** START OF Data extract **

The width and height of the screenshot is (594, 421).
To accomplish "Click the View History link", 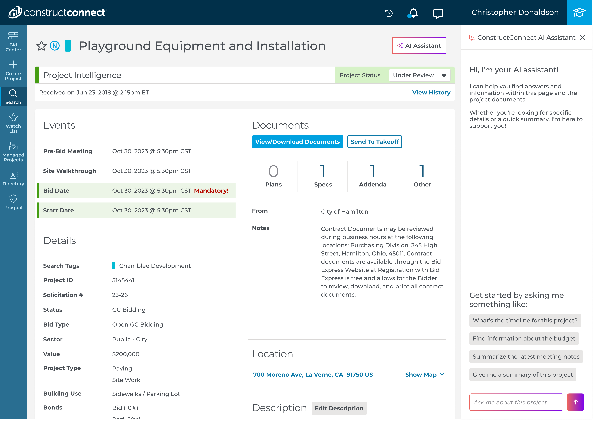I will [431, 93].
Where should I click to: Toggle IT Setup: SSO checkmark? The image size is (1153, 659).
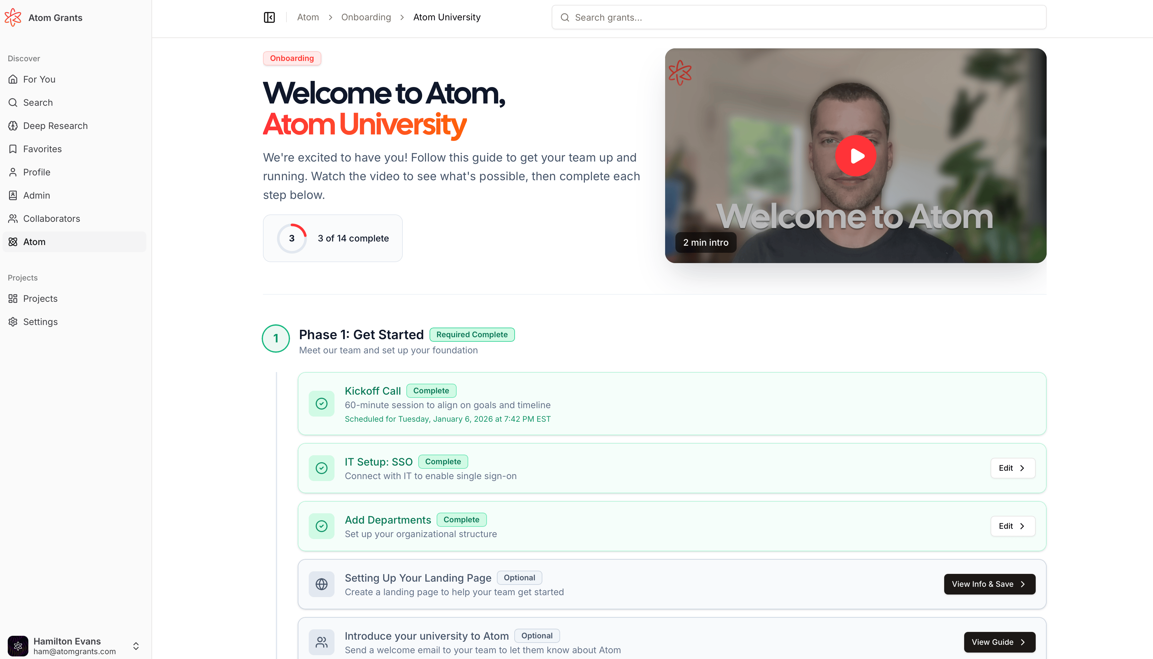click(322, 468)
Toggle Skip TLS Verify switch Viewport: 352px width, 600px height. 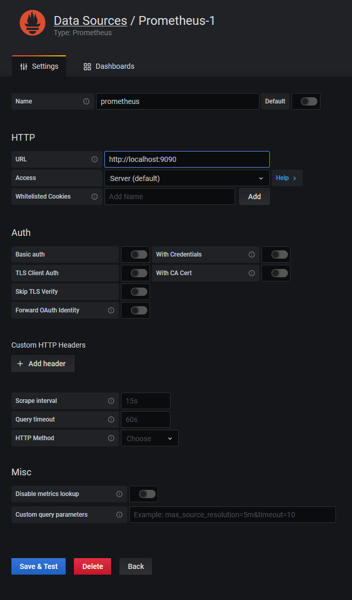[139, 292]
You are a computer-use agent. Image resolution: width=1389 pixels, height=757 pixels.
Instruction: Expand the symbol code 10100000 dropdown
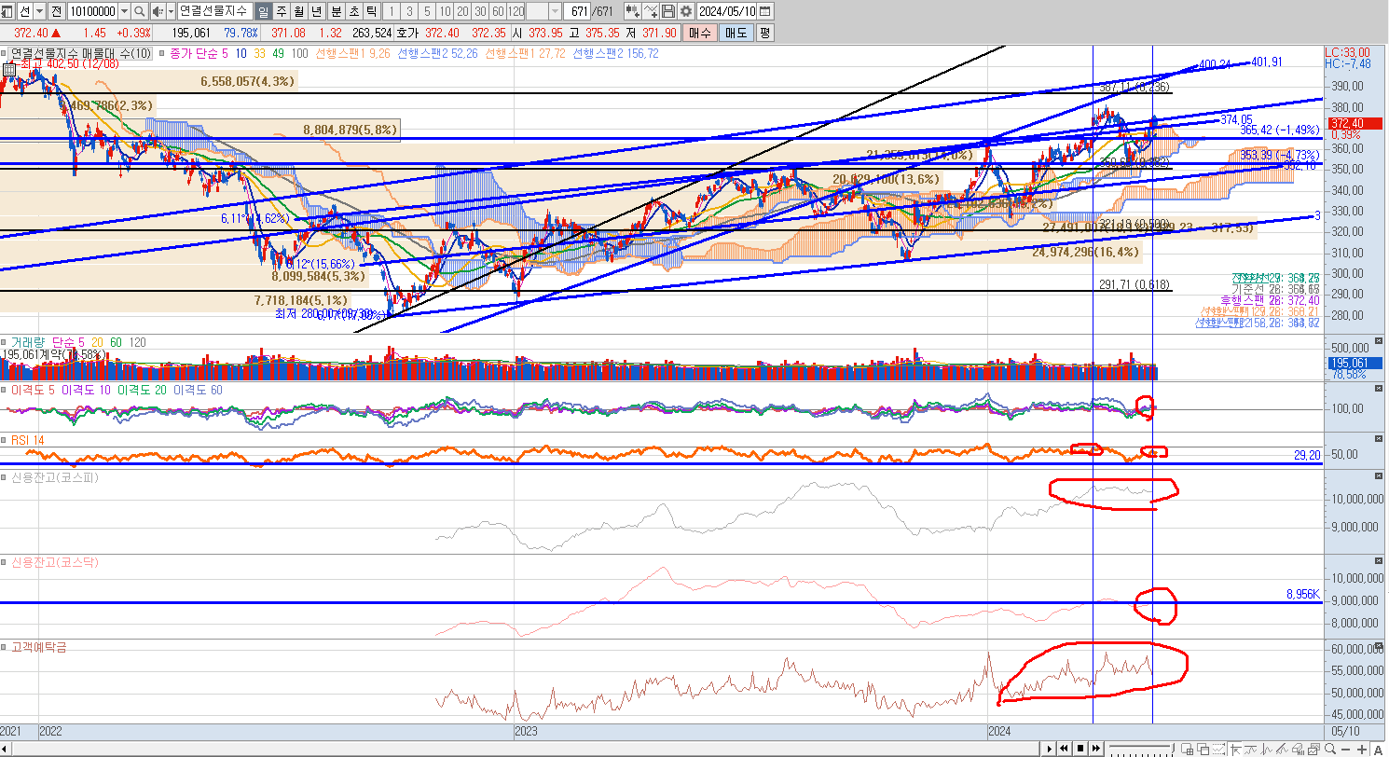(x=124, y=11)
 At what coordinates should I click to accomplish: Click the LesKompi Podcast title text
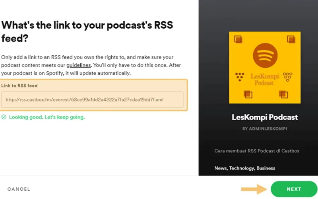pos(265,117)
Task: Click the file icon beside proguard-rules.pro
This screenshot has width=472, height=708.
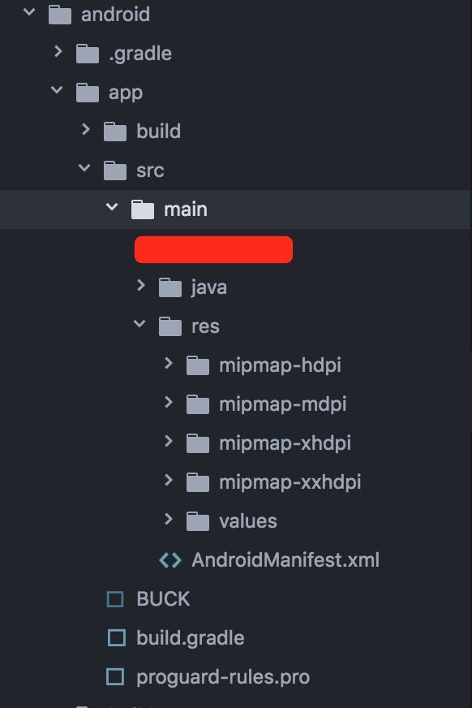Action: pos(115,677)
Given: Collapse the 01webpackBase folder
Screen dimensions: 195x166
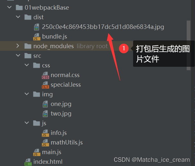Looking at the screenshot, I should (x=9, y=7).
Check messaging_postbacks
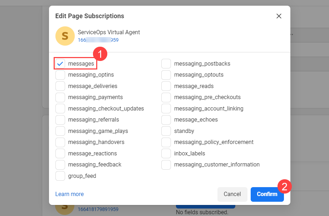 click(166, 63)
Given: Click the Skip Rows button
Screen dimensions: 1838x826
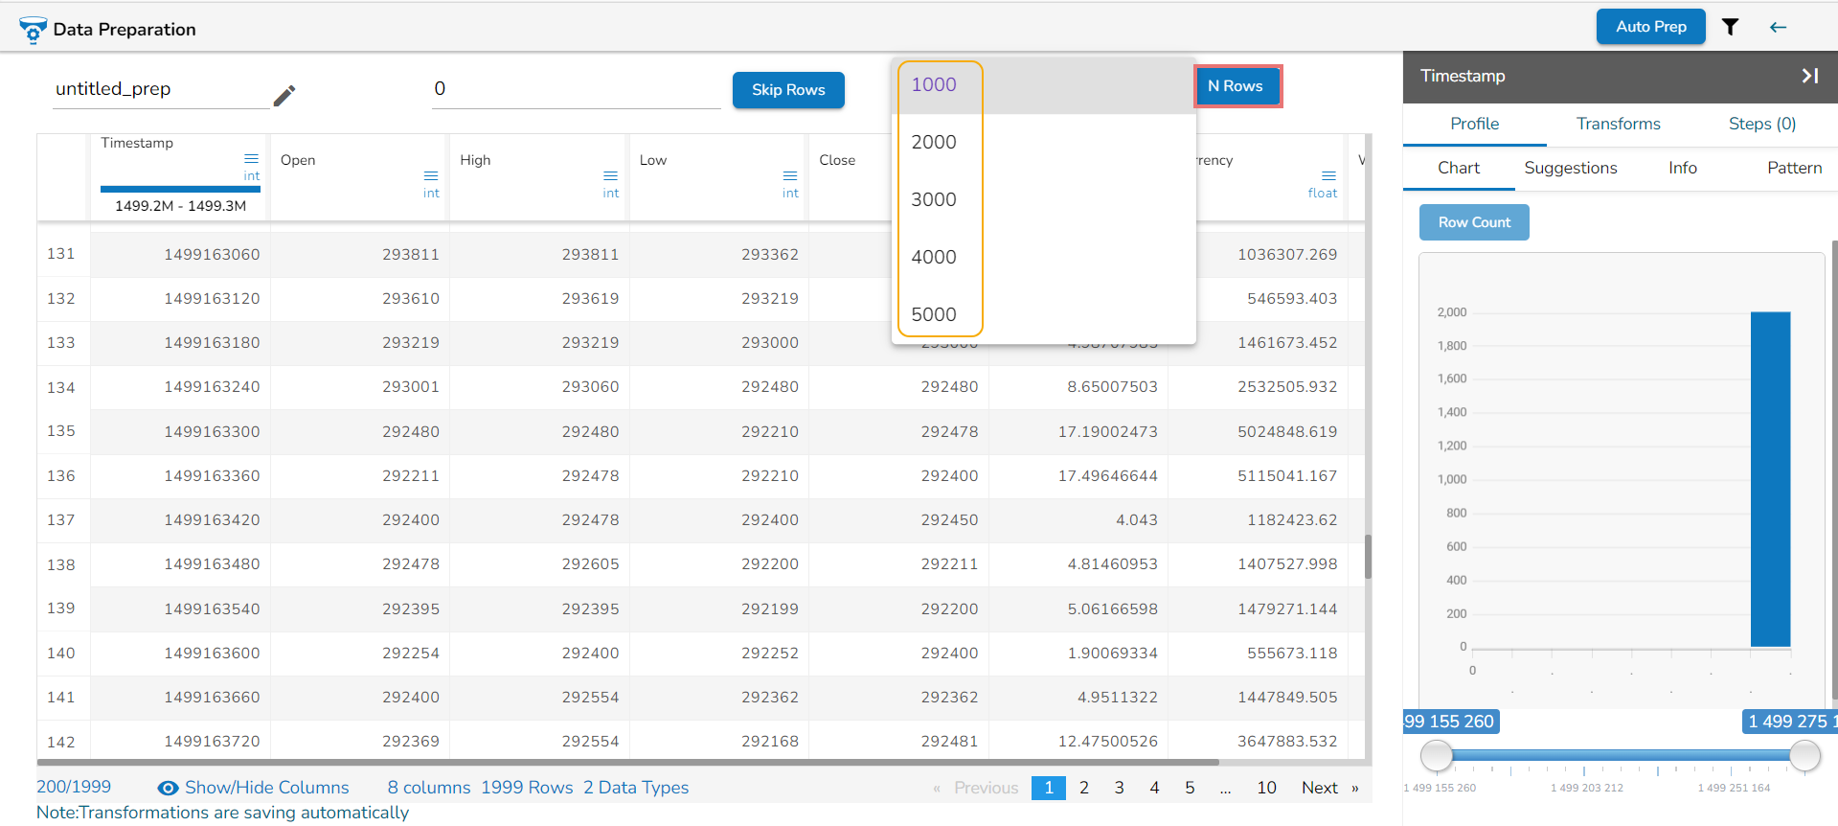Looking at the screenshot, I should point(787,90).
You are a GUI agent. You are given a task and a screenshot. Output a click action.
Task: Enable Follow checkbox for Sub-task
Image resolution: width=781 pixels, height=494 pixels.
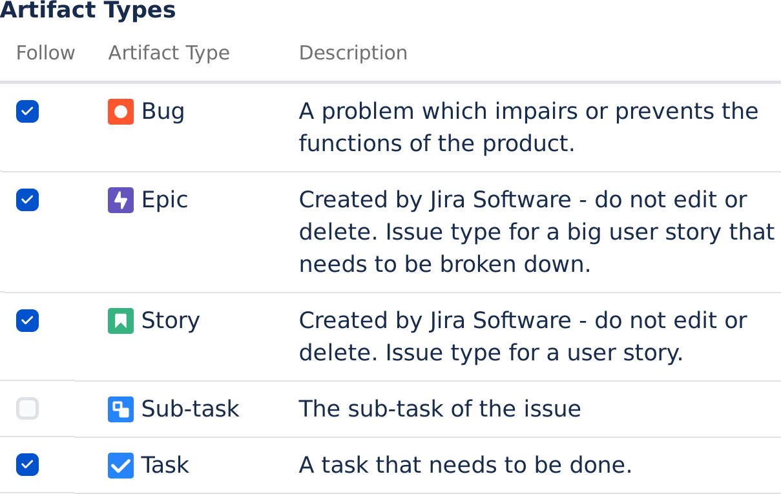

** END OF Data extract **

▶ _Set problem_
Copy the data, starting at the line that contains "You are a computer-use" and stopping after the line that contains "click(166, 63)", with "Instruction" switched to "Objective" and nothing else changed. Leave the pictures out.

▶ _The result_
You are a computer-use agent. Image resolution: width=1389 pixels, height=757 pixels.
Objective: Expand the symbol code 10100000 dropdown
(x=124, y=11)
 At what coordinates should I click to accomplish: Click the LesKompi Podcast title text
pos(265,117)
Task: Click the file icon beside proguard-rules.pro
This screenshot has width=472, height=708.
Action: pos(115,677)
Given: Collapse the 01webpackBase folder
Screen dimensions: 195x166
Looking at the screenshot, I should (x=9, y=7).
Check messaging_postbacks
 click(166, 63)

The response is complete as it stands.